A Breakdown of the What Apple's New ARKit Can Do for iPhones & iPads

Dev Report: A Breakdown of the What Apple's New ARKit Can Do for iPhones & iPads

At Apple's yearly event, the World Wide Developers Conference, the tech giant finally announced their decision to enter the augmented reality space. Through adding basic AR functionality to the beta release of Xcode 9, the development environment for Mac computers, as well as their line of iOS devices, the company has said they understand the importance of the tech.

Rumors have spread for some time about Apple, hiring lots of new engineers to boost their AR game. Even recently hiring Jeff Norris, pulling him not only away from NASA, but also taking him away from working on some amazing projects for the Microsoft HoloLens. So with all of these rumors and great expectations, the announcement of some new AR functionality added to the iOS SDK was a little underwhelming.

Unreal and ARKit in action.

So What Exactly Does the New ARKit Add to iOS?

Well, let's unpack that.

Using only the RGB cameras and other sensors built into iPhones, along with a technique called visual-inertial odometry, or combining information from the device's motion-sensing hardware and computer vision through the device's camera, Apple has added a version of world tracking and virtual object anchoring that is comparable to some of the depth sensors that exist. Considering the lack of additional hardware the tracking is really impressive.

Image by Jason Odom/Next Reality

In addition, through the use of hit-testing, world tracking can understand the scene it sees. At least, on a basic level.
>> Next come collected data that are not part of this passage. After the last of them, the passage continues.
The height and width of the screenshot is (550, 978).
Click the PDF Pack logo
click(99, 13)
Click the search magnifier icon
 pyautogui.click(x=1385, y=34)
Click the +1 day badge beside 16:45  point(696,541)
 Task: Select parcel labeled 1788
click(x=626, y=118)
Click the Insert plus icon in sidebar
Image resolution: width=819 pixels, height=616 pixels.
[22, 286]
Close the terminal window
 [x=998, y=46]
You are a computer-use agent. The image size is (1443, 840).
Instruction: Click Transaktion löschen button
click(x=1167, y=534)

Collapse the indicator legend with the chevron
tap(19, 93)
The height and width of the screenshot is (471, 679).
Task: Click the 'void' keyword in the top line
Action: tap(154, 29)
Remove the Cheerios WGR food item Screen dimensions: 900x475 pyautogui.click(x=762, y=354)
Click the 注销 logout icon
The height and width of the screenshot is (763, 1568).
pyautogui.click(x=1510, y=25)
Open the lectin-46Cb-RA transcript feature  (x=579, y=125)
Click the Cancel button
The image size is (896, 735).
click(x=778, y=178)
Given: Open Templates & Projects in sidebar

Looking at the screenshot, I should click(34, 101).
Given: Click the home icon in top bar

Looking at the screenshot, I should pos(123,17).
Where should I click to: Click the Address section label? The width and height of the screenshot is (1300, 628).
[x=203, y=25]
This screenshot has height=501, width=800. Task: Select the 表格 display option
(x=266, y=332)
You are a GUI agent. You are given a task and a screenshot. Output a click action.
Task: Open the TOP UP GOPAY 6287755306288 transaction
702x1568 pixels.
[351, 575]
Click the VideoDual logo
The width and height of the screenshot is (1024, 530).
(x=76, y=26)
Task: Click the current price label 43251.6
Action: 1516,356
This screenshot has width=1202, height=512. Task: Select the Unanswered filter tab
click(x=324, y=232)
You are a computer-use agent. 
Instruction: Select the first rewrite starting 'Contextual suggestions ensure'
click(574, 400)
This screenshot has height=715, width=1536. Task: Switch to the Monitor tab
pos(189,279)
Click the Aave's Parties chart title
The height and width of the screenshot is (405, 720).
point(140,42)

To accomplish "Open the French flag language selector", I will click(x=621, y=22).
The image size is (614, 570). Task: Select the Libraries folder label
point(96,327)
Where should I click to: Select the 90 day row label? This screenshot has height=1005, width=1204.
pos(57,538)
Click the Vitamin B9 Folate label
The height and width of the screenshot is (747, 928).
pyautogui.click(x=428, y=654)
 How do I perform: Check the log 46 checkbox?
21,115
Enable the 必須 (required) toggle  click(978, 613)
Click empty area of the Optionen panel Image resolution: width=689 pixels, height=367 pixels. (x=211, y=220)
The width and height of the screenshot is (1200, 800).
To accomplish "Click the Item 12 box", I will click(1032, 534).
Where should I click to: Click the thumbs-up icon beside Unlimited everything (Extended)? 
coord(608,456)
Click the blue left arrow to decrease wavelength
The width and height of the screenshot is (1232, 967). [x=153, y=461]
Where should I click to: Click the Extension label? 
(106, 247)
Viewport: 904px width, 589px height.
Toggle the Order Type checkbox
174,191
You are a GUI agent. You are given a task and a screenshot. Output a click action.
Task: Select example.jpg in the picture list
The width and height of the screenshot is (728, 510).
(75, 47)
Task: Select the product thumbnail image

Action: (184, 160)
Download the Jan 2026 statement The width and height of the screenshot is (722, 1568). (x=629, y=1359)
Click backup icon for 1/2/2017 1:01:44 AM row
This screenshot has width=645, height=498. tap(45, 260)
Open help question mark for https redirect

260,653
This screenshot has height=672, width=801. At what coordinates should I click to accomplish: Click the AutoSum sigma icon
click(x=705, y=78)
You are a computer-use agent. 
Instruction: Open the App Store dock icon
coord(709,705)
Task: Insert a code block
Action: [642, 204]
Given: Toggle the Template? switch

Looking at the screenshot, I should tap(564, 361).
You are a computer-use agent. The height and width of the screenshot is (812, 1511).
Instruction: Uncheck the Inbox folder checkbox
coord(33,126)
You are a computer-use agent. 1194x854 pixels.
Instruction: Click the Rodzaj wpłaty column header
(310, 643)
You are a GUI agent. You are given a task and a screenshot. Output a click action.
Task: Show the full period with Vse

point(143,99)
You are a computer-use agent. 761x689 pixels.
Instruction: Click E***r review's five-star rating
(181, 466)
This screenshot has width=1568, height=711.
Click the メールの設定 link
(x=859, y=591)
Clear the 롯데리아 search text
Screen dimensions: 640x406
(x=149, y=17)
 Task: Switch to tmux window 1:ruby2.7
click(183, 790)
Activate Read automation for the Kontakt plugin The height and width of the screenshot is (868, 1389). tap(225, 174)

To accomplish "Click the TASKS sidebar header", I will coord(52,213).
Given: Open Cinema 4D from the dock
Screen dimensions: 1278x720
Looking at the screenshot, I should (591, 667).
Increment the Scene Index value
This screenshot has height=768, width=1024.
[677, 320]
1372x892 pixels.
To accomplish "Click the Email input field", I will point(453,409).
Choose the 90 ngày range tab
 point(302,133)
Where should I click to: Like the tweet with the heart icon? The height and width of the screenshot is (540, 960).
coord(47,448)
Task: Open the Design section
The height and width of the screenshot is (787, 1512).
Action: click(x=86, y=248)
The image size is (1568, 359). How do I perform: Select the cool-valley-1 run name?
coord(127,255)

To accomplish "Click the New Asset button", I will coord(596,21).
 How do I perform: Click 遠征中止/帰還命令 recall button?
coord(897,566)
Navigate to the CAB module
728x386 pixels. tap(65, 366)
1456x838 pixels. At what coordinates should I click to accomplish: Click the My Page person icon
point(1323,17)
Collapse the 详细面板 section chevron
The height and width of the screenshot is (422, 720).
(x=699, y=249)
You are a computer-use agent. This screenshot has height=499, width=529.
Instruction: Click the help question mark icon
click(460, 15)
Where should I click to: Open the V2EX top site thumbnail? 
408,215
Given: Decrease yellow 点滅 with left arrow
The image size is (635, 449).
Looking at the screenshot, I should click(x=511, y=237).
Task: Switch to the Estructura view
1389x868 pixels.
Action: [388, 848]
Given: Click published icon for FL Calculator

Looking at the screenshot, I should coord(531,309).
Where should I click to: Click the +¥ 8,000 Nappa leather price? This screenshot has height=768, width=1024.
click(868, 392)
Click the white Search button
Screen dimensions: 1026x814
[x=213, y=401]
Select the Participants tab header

Using plane detection the iPhone can find flat surfaces in the camera view which will allow the user to place a virtual object on a table for example.

ARKit also does ambient light estimation, which allows the application to more accurately match its virtual lighting to the lighting in the area. This will provide a more seamless and immersive AR experience for the user.

Along with all of these new additions to their SDK, they have added in Unity and Unreal support. Unity has a bitbucket repository up with a plugin to enable all of the added ARKit functionality to Unity applications for iOS.

So while the revelations presented at WWDC may not be the new AR wearable some of us were hoping for, and a few expected, they have in a single move created the world's largest AR platform.

In a recent conversation, when asked about his thoughts on the rumors of the upcoming Apple reveal, the president and general manager of Vuforia, Jay Wright, let me know that this was what he expected, saying, "Somethings going on, we've seen signs long enough — enough's gone in, something ought to come out. I think we should expect further validation of AR going to mainstream."

For a developer, what this move means, is that finding real use-cases that have some value, whether for instruction and training, education, or entertainment, on a hardware platform with "hundred of millions of iPhones and iPads" leads to getting that power bill paid and clothes on the children. This move by Apple further confirms that AR is becoming a much larger part of the zeitgeist.